Home MusikKonzertberichte t.A.T.u. – Kritik des Konzerts in Bonn am 13. Juni 2003

t.A.T.u. – Kritik des Konzerts in Bonn am 13. Juni 2003

Autor: Tobi

Im Vorfeld des Konzertes gab es einige Spekulationen, ob sie wirklich kommen würden, die Mädels von t.A.T.u., die beim Grand Prix d’Eurovision nicht den ersten Platz belegt hatten und von denen einige Konzerte schon abgesagt wurden, wohl aufgrund enttäuschender Vorverkaufszahlen. Sie kamen. Vorher allerdings präsentierten sich nicht weniger als drei Teenie-Bands dem ob dieser Menge durchaus staunenden Publikum. Den Anfang machten Grand Voyage mit 20 Minuten recht anständiger Musik, so sollte es aber leider nicht weiter gehen. Es folgten All 4 U mit zum Glück nur zwei Stücken, die musikalisch dahin plätscherten, aber humoristisch dafür ein Highlight darstellten. Vier völlig verkrampfte Jungs sah man vor sich, total auf die einstudierten Tanzschritte konzentriert, dazu playback die Lippen bewegend, ab und an noch Handküsse ins Publikum schmeißend. Alter Schwede, da ist jede Altherren-Karnevals-Tanzgruppe aufregender, erotischer und stimmungsmachender. Wie es besser geht, konnten dann Attention 25 Minuten lang zeigen. Die zwei Mädels und zwei Jungs sangen zwar auch nur ein Stück live, aber ihre Songs ließen sich wenigstens gut anhören, außerdem wirkten die Choreographien weitaus professioneller und druckvoller. Keine Offenbarung, aber gerade für das anwesende Teeniepublikum voll okay. Die Zuschauermenge setzte sich übrigens recht inhomogen zusammen, aus besagten Teenagern, aus Kids, aus Eltern, aber auch aus Hörern bis 30 Jahre und aus der Homoszene. Der Museumsplatz war übrigens auch nicht voll, aber doch gut gefüllt. Übrigens ist die Location für Konzerte wunderbar geeignet, recht groß und trotz der Luftigkeit mit einer Zeltplane größtenteils überdacht – für Trockenheit bei Regen, für Schatten im Hochsommer.
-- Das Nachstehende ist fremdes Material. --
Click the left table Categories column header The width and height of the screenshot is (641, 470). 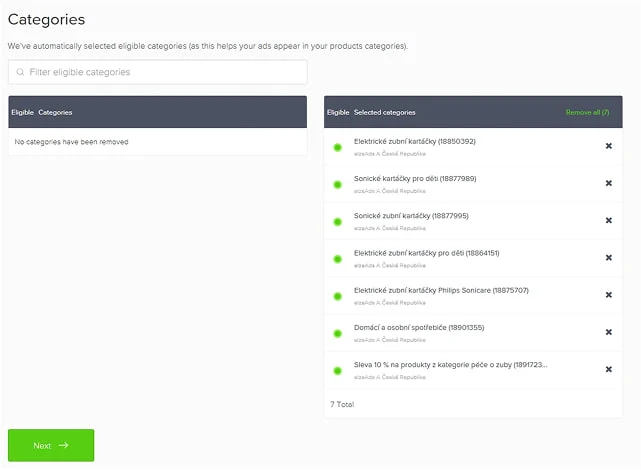pyautogui.click(x=55, y=112)
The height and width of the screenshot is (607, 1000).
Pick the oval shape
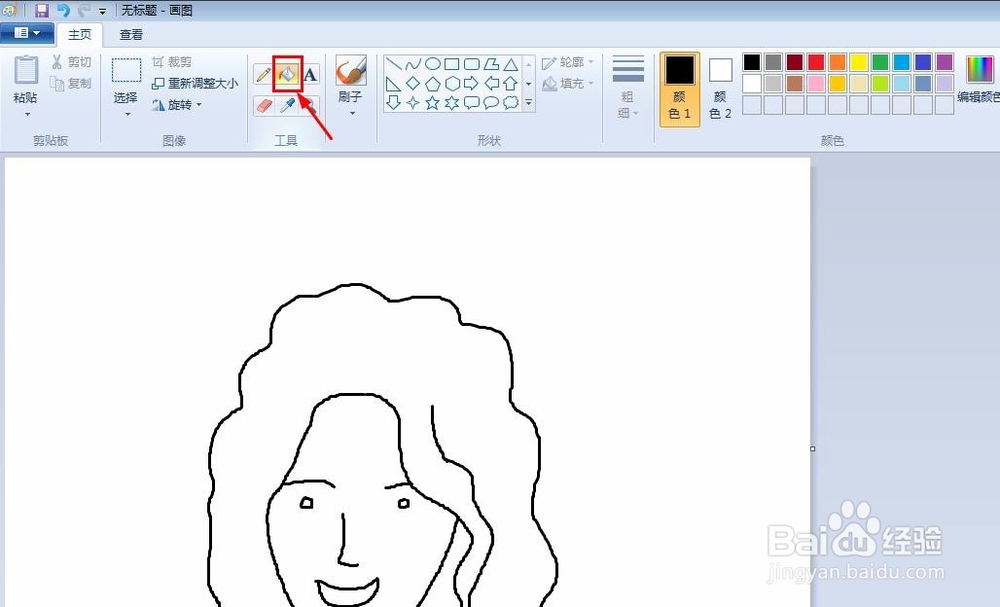tap(431, 63)
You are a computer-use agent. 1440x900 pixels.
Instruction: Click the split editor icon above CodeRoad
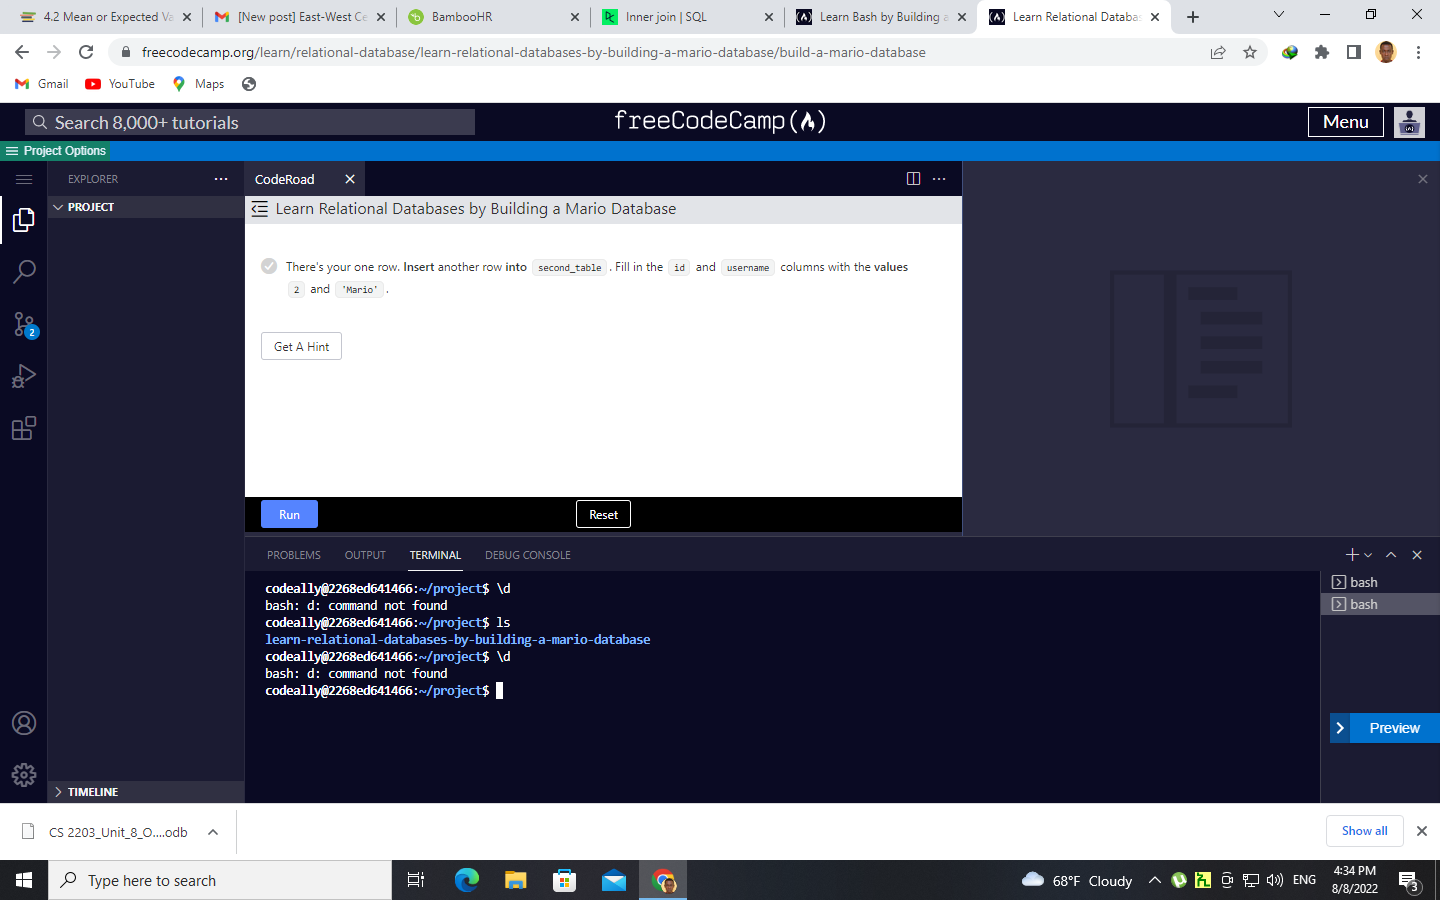(x=913, y=178)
Um 20.15 Uhr war es dann so weit, die t.A.T.u.-Show konnte beginnen. Zu einen starken, kraftvollen Instrumental betraten vier hübsche Background-Tänzerinnen in weißen Hemden mit Krawatte die Bühne und hüpften auch gleich gut los, unterstützt von Musikern an Schlagzeug, Gitarre und Keyboard. Ob diese den ganzen Abend irgend einen Ton live auf den Museumsplatz beförderten, bleibt wohl ihr Geheimnis – wie bei t.A.T.u.. Ob die beim Betreten der Bühne stürmisch umjubelten Mädels überhaupt nicht live sangen oder nur ab und an mit viel Effektunterstützung – eigentlich war es den Teenies auf dem Museumsplatz auch egal. Julia Olegovna Volkova und Lena Sergewna Katina lieferten eine gute Show ab, bei der die vermeintlichen Lesben sich zwar einige Male (fast schon gezwungen) beim Aneinander-Vorbeilaufen zärtlich berührten, in Kussorgien aber artete dies überraschenderweise nicht aus. Zwischendurch wurden dafür zweimal zwei Jungs und zwei Mädels auf die Bühne geholt und zum Küssen animiert – na danke! Aber zurück zum Konzert. Die hübschen Mädels tanzten, sangen (?), hüpften umher – und ließen wirklich gut gemachte Musik hören – kein Wunder, sind sie doch ein Produkt der Produzenten-Legende Trevor Horn, der schon Frankie goes to Hollywood oder Grace Jones ebenso gut vermarkten ließ, damals auch schon mit einigen Skandälchen und einem Fragezeichen hinter Livegesang. Ob also nun wirklich lesbisch oder nicht, musikalisch boten die Girls genau das, was die Fans hören wollten und was man von ihnen erwarten konnte. Da sie erst ein Album veröffentlicht haben, aber nicht schon nach einer Stunde fertig sein wollten, erklang “All The Things She Said” gleich zweimal, “Not Gonna Get Us” sogar dreimal – sprachlich allerdings zwischen Englisch und Russisch variierend. Für die erste Darbietung der Hitsingle “All The Things She Said” zogen sich Julia und Lena extra auch weiße Hemden an – zum Ärger aller anwesenden Hetero-Männer und Lesben allerdings im barbusigen Moment nur den blanken Rücken präsentierend, während dem Drummer die Vorderseite geboten wurde. Gleiches Spiel wurde später noch einmal vollzogen. Ich werd Schlagzeuger! Ab und an hüpften die beiden Russinen auch nur in knappen Höschen statt wie sonst kurzen Röcken über das Parkett – eine gewisse Erotik wurde also neben guter Musik durchaus auch geboten. Insgesamt ein gut inszenierter Auftritt, der dem Publikum auch sichtlich Freude bereitete.